Les usages de l’intelligence artificielle se diversifient avec l’apparition de nouvelles techniques et de nouvelles générations de réseaux de neurones. Au point que l’IA peut désormais se montrer créative. Exemple avec la musique…

Depuis l’Atari ST et ses prises Midi intégrées, les ordinateurs assistent les musiciens dans le travail d’enregistrements des pistes musicales et le séquencement des morceaux. Mais ils n’interviennent pas véritablement dans la composition des titres qui enchantent nos oreilles.

En 1990, Jean-Michel Jarre lançait son album « En attendant Cousteau ». Grande originalité pour l’époque (si l’on omet l’utilisation des Steel Drums sur Calypso), le disque comporte un titre éponyme de 45 minutes en partie composé à l’aide d’un logiciel sur Atari ST dénommé AMI (Algorithmic Musical Instrument) et générant des notes depuis des gammes paramétrées préalablement. C’est la première fois qu’un ordinateur participait activement à la composition d’un morceau. Mais à cette époque, l’intelligence créative et musicale reposait sur des algorithmes très mathématiques et une bonne part de génération de notes aléatoires.

Aujourd’hui, ce ne sont plus des algorithmes mais des réseaux de neurones qui s’attaquent à la création musicale. L’IA fait son entrée dans l’univers de la création musicale. L’intelligence artificielle excelle déjà à créer des paysages sonores et des ambiances sonores. Des services comme Spotify, Amazon Music ou Google Music adaptent les playlists à votre humeur ou aux ambiances que vous voulez créer.

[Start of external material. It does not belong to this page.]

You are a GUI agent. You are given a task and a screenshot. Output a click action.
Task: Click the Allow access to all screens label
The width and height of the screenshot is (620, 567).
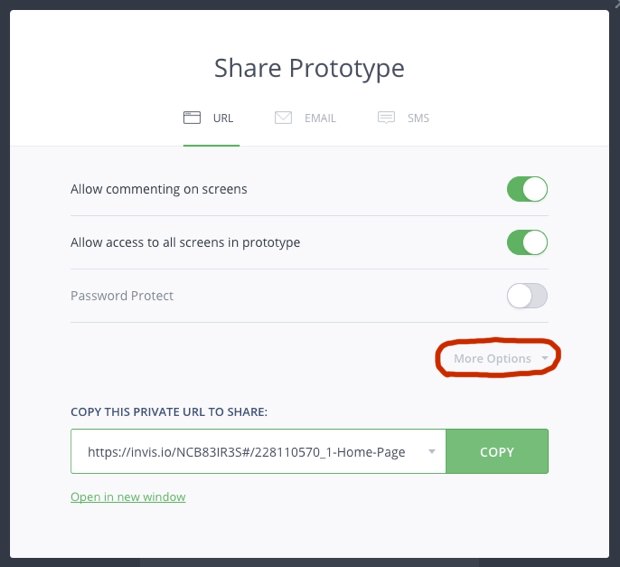click(185, 242)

Lors du dernier AWS Re:invent en novembre dernier, Amazon avait surpris son public en démontrant un drôle de synthétiseur boosté à l’IA Générative, Amazon DeepComposer. C’est à la fois un outil de création musicale qui « imagine » un morceau avec tous les accompagnements à partir de quelques notes jouées au clavier et un outil pour découvrir les fonctionnements du Deep Learning et des IA Génératives.

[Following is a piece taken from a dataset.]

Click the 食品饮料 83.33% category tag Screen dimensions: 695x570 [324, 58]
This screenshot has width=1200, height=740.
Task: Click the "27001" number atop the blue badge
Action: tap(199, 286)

La toujours très imaginative et ludique startup OpenAI a développé une IA similaire « MuseNet » qui génère des morceaux de 4 minutes en jouant de 10 instruments différents et se permet de mélanger et combiner différents styles de musiques qu’elle a préalablement appris, de Mozart aux Beatles en passant par la country ou le Jazz. Elle a appris à découvrir les schémas d’harmonies, rythmes et styles à partir de centaines de fichiers MIDI. Il suffit de lui donner 6 notes de départ, et elle « improvise » ensuite. Quitte à mixer du Piano à la Chopin avec des accompagnements basse et guitare insolites mais pas nécessairement harmonieux (cf ce morceau).
Dans un même ordre d’idées, l’université de technologie de Bombay a également développé une IA capable de créer des compositions originales dans le plus pur style de la musique classique indienne.
L’artiste de K-Pop Skygge, avatar du musicien et producteur Benoit Carré, a utilisé une technologie du labo de recherche de Spotify (labo dirigé par le guru français de la musique développée par l’IA, François Pachet) pour son EP « American Folk Songs ».

En décembre dernier, Microsoft annonçait un partenariat avec KKBox, un service de streaming taïwanais. Outre l’hébergement dans Azure, le partenariat comprend le développement d’un modèle prédictif capable d’anticiper le succès commercial d’une chanson.
Et cette semaine, l’entreprise dirigée par Satya Nadella a annoncé une nouvelle expérimentation avec l’artiste islandaise Björk : l’IA créée par Microsoft compose des musiques en fonction de l’évolution des nuages dans le ciel ainsi que du passage des avions et des oiseaux. Pour cela l’IA s’appuie sur de nombreux arrangements choraux créés par Björk.

Autant d’expériences sonores et musicales qui démontrent que les usages de l’IA se multiplient dans tous les domaines y compris créatifs. De quoi inspirer les décideurs en entreprise qui, selon une récente étude IFS, restent pour plus de 75% d’entre eux ignorants du potentiel de l’IA, de ses technologies, de ses enjeux et de ses risques.